HAKEM: Yeter Necati, fazla ileri gidiyorsun ve kırıcı oluyorsun! Üstelik elinde hiçbir delil olmadığı halde beni bazı şeyleri görmemezlikten gelmekle itham edip düpedüz iftira atmaktan çekinmediğin gibi bir de bana “SEN” diye hitap etme cüretini gösteriyorsun. Bu kadarına dayanamam ve seni böyle konuşmaktan men ederim. Aslında her zaman futbolcuları oyunda tutmaya çalışırım ve zırt pırt kart göstermekten hoşlanmam ama saç biçimin, sözlerin ve davranışların beni çileden çıkardı. Şu elimde gördüğün kimyayı, pardon sarı kartı aklının başına gelmesi için sana açık ve seçik bir şekilde gösteriyorum. Bu sana son ikazımdır!

NECATİ: Yani Hocam, şimdi suçlu biz mi olduk?

HAKEM: Böyle davranırsan evet! Oldukça uzakta olmama rağmen sadece bir faulden ibaret olan ve kart gerektirmeyen pozisyonu görüp anında faulü verdiğim halde daha fazlasını istiyorsun ve bunun için de olayı olduğundan fazla büyütüp iki saattir vıdı vıdı ediyorsun... Neyse, canım çok sıkıldı yahu! Elim, ayağım titriyor. Atın kardeşim şu faulünüzü de oyun başlasın artık!

Bu konuşmadan sonra, sarı kart gören ve buna canı çok sıkılan Necati, faul atışından gelecek topu beklemek üzere kös kös Gençlerbirliği ceza sahasına doğru yürümeye başladı… Protestosunu devam ettirdiğini göstermek için de işi yavaşlatma eylemi başlattı ve zorunlu kalmadıkça bir daha topa girmedi.
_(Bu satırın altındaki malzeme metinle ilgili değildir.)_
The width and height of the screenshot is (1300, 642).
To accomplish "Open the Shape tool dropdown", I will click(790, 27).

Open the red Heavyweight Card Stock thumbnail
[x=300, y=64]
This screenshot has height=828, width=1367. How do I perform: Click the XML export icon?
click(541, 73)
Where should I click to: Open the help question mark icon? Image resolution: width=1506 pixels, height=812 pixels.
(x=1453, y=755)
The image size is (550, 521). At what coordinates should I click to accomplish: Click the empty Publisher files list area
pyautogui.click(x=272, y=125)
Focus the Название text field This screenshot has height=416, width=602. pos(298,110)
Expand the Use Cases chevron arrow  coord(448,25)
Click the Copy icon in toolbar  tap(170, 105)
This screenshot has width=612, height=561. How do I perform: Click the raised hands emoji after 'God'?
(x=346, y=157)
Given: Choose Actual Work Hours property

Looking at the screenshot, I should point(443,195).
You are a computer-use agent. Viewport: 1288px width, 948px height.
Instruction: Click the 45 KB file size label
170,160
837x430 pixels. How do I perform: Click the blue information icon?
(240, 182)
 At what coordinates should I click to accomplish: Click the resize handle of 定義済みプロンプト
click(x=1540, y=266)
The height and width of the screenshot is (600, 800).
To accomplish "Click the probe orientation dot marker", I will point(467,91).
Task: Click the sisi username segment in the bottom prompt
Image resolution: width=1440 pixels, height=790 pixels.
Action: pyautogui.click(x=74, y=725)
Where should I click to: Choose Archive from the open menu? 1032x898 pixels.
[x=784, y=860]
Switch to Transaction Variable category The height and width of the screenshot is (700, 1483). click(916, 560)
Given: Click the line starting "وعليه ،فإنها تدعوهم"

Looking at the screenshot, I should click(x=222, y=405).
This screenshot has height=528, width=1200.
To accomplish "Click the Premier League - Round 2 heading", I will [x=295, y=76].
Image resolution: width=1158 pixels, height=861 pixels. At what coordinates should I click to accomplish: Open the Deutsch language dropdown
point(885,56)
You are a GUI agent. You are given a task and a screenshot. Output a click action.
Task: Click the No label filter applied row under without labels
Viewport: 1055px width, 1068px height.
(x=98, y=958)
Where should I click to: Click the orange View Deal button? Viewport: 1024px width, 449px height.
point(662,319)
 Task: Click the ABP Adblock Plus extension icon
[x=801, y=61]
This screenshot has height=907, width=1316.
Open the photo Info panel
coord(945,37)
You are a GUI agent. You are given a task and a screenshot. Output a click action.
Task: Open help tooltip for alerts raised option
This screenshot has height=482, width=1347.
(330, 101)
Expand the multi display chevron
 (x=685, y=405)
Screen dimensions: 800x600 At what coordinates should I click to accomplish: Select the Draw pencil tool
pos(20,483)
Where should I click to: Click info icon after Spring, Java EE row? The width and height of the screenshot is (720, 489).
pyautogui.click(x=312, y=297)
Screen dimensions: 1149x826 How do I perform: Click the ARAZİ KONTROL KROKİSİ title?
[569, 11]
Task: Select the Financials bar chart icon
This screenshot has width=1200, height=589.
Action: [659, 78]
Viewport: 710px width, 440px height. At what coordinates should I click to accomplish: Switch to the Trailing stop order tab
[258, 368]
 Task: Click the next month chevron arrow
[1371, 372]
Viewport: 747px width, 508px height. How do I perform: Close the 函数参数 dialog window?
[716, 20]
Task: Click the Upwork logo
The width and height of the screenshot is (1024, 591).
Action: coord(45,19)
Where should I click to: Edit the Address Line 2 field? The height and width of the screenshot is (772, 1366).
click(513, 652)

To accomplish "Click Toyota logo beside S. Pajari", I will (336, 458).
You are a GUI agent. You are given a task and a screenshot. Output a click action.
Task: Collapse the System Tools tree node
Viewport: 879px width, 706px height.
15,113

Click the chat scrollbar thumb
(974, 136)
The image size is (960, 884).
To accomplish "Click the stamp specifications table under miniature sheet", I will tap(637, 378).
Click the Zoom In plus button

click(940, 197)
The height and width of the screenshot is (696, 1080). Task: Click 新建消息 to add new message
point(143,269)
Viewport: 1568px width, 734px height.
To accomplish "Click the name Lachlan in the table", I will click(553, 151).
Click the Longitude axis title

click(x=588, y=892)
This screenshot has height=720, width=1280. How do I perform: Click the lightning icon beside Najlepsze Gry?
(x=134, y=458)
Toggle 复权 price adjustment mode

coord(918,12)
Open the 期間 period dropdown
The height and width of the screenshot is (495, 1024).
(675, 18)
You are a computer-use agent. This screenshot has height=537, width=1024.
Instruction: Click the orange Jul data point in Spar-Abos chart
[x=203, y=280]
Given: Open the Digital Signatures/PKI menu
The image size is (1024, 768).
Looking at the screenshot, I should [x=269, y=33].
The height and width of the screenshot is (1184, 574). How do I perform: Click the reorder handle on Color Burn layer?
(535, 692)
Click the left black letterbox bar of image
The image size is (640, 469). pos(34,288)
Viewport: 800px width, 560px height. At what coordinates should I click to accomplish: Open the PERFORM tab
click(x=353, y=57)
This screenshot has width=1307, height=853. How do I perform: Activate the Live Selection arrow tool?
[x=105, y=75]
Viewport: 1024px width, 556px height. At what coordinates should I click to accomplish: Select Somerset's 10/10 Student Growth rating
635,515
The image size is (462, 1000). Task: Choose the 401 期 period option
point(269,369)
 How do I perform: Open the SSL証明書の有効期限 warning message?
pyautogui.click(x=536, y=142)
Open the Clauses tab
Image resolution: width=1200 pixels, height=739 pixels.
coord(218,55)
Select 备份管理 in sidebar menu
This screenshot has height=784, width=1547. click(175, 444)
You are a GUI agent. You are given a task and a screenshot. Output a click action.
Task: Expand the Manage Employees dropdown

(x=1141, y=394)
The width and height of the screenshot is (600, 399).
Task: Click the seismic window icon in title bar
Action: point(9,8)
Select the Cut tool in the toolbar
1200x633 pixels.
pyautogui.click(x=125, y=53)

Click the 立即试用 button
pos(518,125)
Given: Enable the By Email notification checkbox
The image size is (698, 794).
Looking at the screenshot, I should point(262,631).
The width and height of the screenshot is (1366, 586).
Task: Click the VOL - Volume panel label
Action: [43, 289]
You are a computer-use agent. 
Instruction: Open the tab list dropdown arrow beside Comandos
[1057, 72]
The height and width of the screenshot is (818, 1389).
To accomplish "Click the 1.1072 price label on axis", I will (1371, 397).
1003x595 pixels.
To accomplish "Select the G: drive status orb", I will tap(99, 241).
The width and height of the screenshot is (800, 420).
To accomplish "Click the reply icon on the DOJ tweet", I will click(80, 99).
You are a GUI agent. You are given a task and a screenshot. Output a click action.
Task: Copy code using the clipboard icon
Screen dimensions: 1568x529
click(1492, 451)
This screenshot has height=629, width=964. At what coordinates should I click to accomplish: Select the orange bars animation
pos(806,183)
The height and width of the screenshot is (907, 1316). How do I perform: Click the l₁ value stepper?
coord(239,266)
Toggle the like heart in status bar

Adagio Folluquetto – Gençlerbirliği Forvetinin Adanaspor Kalecisi ve DefansI Karşısındaki Çaresizliği

Benim maç sırasındaki gözlemlerime göre sahanın yıldızı Adanaspor kalecisi Murat’tı! Öyle ki Murat, defanstaki arkadaşlarıyla mükemmel bir uyum sağlayarak ve adeta kalede panterleşerek Gençlerbirliği’nin golcülerine göz açtırmadı. Defanstaki futbolcular da mükemmel kapanarak ve yerinde müdahalelerde bulunarak Gençlerbirliği’nin golcü futbolcularını çaresiz bıraktılar. Öyle ki Gençlerbirliği'nde Veysel, Ali Tandoğan ve Skoko dışındaki futbolcular gol atamadıysa ve Adanaspor da folluk olmadıysa, bunda esas olarak Kaleci Murat’ın ve Adanaspor defansının goller hariç pozisyonlarda çok başarılı ve uyumlu olmalarının payı büyüktü!

Gençlerbirliği kalecisi Damir ise Gökhan’ın Konyaspor maçında yaptığını yapmadı ve maç 4-0 devam ederken zamandan çalmadı. Dolayısıyla Hakem Sabit Hacıömeroğlu da gördüğünü çalan bir hakem olarak zamandan çalmayan Damir’e sarı kartını gösterme ihtiyacını hissetmedi!

İşte öncesi, sonrası ve perde arkası olaylarıyla Gençlerbirliği-Adanaspor maçı!